Padres de un preso en el penal N° 1 de Viedma denunciaron a guardias por maltrato a ellos y al detenido
Esta semana, la familia Rojas recurrió al Ministerio Público Fiscal para realizar dos denuncias penales por el maltrato que habrían recibido en el penal N° 1 de Viedma. Según informaron, fueron a visitar a un hijo que está detenido allí, pero no los dejaron pasar. Se sintieron agraviados y por eso recurrieron a la Justicia, para que se investigue.
Este medio tuvo acceso al acta, en la que se puede leer que madre y padre del detenido llegaron en horario de visita, acudieron a la mesa de entrada, les hicieron la inspección de rigor, y los dejaron pasar. Sin embargo, todo cambió cuando pasaron al sector de guardia, cuando quien estaba a cargo les dijo que no podían ver al detenido y les pidió que se fueran.

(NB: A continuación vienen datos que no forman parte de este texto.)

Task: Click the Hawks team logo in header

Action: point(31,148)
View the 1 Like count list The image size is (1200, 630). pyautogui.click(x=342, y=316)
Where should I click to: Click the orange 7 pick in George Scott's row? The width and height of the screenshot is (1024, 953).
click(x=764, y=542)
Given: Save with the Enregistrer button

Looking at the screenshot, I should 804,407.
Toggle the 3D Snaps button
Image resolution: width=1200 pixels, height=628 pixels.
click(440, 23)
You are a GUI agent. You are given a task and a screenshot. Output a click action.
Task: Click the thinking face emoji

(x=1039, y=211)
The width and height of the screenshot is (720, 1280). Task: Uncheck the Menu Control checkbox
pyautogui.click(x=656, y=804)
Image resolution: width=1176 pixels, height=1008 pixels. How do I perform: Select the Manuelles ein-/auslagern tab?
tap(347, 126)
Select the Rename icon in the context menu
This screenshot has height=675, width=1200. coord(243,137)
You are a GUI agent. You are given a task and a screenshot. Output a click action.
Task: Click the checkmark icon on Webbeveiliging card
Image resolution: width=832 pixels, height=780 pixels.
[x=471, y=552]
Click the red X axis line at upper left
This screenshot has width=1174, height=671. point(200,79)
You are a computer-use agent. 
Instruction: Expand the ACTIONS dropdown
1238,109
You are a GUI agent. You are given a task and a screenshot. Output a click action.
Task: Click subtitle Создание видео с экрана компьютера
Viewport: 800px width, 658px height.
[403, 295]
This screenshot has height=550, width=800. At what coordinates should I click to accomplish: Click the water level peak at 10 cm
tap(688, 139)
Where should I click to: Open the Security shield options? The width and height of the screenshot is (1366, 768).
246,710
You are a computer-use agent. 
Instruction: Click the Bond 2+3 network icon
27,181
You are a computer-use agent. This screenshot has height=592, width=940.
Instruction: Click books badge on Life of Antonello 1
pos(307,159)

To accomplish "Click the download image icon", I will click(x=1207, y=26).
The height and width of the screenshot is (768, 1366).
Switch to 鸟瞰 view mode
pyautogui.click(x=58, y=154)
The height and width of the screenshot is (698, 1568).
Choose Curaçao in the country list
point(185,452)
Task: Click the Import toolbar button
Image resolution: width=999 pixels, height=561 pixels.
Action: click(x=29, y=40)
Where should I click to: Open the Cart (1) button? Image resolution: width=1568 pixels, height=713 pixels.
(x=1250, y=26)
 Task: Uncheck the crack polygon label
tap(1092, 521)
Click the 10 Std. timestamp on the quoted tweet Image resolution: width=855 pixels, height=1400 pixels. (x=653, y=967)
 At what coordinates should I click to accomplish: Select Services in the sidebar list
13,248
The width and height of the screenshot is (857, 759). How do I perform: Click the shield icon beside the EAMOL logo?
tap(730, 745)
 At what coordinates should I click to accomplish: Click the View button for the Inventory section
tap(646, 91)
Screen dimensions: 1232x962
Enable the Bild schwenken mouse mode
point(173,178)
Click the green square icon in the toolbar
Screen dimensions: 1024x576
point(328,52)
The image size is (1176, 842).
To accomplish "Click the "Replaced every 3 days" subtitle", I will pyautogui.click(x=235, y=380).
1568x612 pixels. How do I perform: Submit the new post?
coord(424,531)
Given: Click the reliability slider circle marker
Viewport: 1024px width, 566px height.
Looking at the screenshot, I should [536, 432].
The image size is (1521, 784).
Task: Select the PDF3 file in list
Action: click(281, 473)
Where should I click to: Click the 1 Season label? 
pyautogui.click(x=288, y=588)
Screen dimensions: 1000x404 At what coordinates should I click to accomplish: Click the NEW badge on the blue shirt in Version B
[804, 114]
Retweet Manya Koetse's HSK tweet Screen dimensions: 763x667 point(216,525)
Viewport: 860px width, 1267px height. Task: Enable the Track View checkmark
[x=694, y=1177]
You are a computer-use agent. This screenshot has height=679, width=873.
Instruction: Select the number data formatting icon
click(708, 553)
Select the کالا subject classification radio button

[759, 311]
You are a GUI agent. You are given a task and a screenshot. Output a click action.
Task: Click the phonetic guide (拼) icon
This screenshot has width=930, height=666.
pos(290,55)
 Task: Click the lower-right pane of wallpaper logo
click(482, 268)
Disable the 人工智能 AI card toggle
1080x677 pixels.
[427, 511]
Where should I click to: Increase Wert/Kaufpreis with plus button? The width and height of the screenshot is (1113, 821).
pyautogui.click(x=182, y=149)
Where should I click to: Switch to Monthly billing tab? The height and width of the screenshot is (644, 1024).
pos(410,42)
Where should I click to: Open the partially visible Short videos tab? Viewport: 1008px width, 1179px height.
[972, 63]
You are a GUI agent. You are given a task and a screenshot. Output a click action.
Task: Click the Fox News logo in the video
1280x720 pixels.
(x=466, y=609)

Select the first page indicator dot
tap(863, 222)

Cuando consultaron, el argumento fue que el detenido estaba sancionado y que no podía recibir visitas. El oficial les dijo que estaba en “buzón”, por lo que no podía darles información sobre su situación. Les habría dicho que se iba a ir “por las buenas o por las malas”.
Al salir, el oficial de guardia externa y dos uniformadas más se enteraron de la situación y los dejaron pasar. Pero cuando el que se los había impedido se enteró, habría increpado a sus colegas por desautorizarlo. “¿Quién los dejó entrar? Se tienen que ir porque sino los voy a sacar a patadas”, habría pronunciado.
Preocupados por la salud de su hijo, hablaron con otro oficial que les dijo que el detenido estaba bien. Que había hablado con el médico y que se lo había garantizado. Investigando, supieron que el ingreso a “buzón” se dio porque fue agredido por la fuerza de choque del penal. Según averiguaron, le propinaron “tremenda golpiza”.
Además, remarcaron que dos policial pertenecientes al grupo de choque se turnaron para pegarle a su hijo. Remarcan que uno de ellos tiene un prontuario por tortura, tormentos y lesiones. Con causas abiertas por estas cuestiones. Indican que abusa de su poder y por esa la preocupación sobre lo que pueda llegar a pasar con el familiar preso.